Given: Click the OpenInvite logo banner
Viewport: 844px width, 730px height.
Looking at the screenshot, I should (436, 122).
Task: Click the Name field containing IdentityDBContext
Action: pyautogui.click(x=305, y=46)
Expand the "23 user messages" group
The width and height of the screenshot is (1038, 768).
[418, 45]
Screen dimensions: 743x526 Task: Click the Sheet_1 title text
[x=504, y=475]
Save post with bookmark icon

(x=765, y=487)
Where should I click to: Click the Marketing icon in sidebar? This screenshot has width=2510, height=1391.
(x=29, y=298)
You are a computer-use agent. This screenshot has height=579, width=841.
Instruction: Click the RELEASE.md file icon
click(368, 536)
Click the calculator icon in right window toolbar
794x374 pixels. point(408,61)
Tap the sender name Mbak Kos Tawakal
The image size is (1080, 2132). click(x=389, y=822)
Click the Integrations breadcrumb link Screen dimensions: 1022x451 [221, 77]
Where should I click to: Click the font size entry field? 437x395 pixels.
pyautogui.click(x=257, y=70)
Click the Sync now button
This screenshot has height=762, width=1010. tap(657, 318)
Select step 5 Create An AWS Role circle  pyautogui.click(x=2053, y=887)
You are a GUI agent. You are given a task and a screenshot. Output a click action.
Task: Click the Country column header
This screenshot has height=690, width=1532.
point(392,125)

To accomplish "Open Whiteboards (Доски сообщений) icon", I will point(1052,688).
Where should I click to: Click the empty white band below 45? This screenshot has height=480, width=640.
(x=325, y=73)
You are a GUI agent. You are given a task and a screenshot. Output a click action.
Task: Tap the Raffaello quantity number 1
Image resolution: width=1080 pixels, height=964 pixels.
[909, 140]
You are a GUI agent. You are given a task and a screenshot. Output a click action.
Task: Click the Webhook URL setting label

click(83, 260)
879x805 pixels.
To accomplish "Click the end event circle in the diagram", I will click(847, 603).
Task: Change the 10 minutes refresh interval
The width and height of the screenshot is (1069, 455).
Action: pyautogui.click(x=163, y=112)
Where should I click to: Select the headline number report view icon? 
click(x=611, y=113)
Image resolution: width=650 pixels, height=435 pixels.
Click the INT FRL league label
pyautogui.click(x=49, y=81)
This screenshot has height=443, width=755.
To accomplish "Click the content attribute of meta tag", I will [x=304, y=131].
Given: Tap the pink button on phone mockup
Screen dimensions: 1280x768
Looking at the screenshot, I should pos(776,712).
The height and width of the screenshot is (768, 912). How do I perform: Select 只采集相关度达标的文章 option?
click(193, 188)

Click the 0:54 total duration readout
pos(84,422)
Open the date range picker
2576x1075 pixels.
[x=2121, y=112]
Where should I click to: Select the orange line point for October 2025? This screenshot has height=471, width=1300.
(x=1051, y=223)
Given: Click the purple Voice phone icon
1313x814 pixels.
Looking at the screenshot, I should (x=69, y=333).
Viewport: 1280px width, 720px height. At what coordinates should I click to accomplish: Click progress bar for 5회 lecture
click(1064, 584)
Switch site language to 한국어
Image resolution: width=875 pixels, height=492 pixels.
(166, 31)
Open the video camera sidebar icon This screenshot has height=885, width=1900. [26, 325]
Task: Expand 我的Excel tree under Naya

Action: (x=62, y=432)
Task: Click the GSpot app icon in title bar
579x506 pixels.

=-=-=-=-=

An exact copy of all the records above is the required answer.

= Your solution =
Given: Click the OpenInvite logo banner
Viewport: 844px width, 730px height.
Looking at the screenshot, I should (436, 122).
Task: Click the Name field containing IdentityDBContext
Action: pyautogui.click(x=305, y=46)
Expand the "23 user messages" group
The width and height of the screenshot is (1038, 768).
[418, 45]
Screen dimensions: 743x526 Task: Click the Sheet_1 title text
[x=504, y=475]
Save post with bookmark icon

(x=765, y=487)
Where should I click to: Click the Marketing icon in sidebar? This screenshot has width=2510, height=1391.
(x=29, y=298)
You are a computer-use agent. This screenshot has height=579, width=841.
Instruction: Click the RELEASE.md file icon
click(368, 536)
Click the calculator icon in right window toolbar
794x374 pixels. point(408,61)
Tap the sender name Mbak Kos Tawakal
The image size is (1080, 2132). click(x=389, y=822)
Click the Integrations breadcrumb link Screen dimensions: 1022x451 [221, 77]
Where should I click to: Click the font size entry field? 437x395 pixels.
pyautogui.click(x=257, y=70)
Click the Sync now button
This screenshot has height=762, width=1010. tap(657, 318)
Select step 5 Create An AWS Role circle  pyautogui.click(x=2053, y=887)
You are a GUI agent. You are given a task and a screenshot. Output a click action.
Task: Click the Country column header
This screenshot has height=690, width=1532.
point(392,125)

To accomplish "Open Whiteboards (Доски сообщений) icon", I will point(1052,688).
Where should I click to: Click the empty white band below 45? This screenshot has height=480, width=640.
(x=325, y=73)
You are a GUI agent. You are given a task and a screenshot. Output a click action.
Task: Tap the Raffaello quantity number 1
Image resolution: width=1080 pixels, height=964 pixels.
[909, 140]
You are a GUI agent. You are given a task and a screenshot. Output a click action.
Task: Click the Webhook URL setting label

click(83, 260)
879x805 pixels.
To accomplish "Click the end event circle in the diagram", I will click(847, 603).
Task: Change the 10 minutes refresh interval
The width and height of the screenshot is (1069, 455).
Action: pyautogui.click(x=163, y=112)
Where should I click to: Select the headline number report view icon? 
click(x=611, y=113)
Image resolution: width=650 pixels, height=435 pixels.
Click the INT FRL league label
pyautogui.click(x=49, y=81)
This screenshot has height=443, width=755.
To accomplish "Click the content attribute of meta tag", I will [x=304, y=131].
Given: Tap the pink button on phone mockup
Screen dimensions: 1280x768
Looking at the screenshot, I should pos(776,712).
The height and width of the screenshot is (768, 912). How do I perform: Select 只采集相关度达标的文章 option?
click(193, 188)

Click the 0:54 total duration readout
pos(84,422)
Open the date range picker
2576x1075 pixels.
[x=2121, y=112]
Where should I click to: Select the orange line point for October 2025? This screenshot has height=471, width=1300.
(x=1051, y=223)
Given: Click the purple Voice phone icon
1313x814 pixels.
Looking at the screenshot, I should (x=69, y=333).
Viewport: 1280px width, 720px height. At what coordinates should I click to accomplish: Click progress bar for 5회 lecture
click(1064, 584)
Switch site language to 한국어
Image resolution: width=875 pixels, height=492 pixels.
(166, 31)
Open the video camera sidebar icon This screenshot has height=885, width=1900. [26, 325]
Task: Expand 我的Excel tree under Naya

Action: (x=62, y=432)
Task: Click the GSpot app icon in title bar
579x506 pixels.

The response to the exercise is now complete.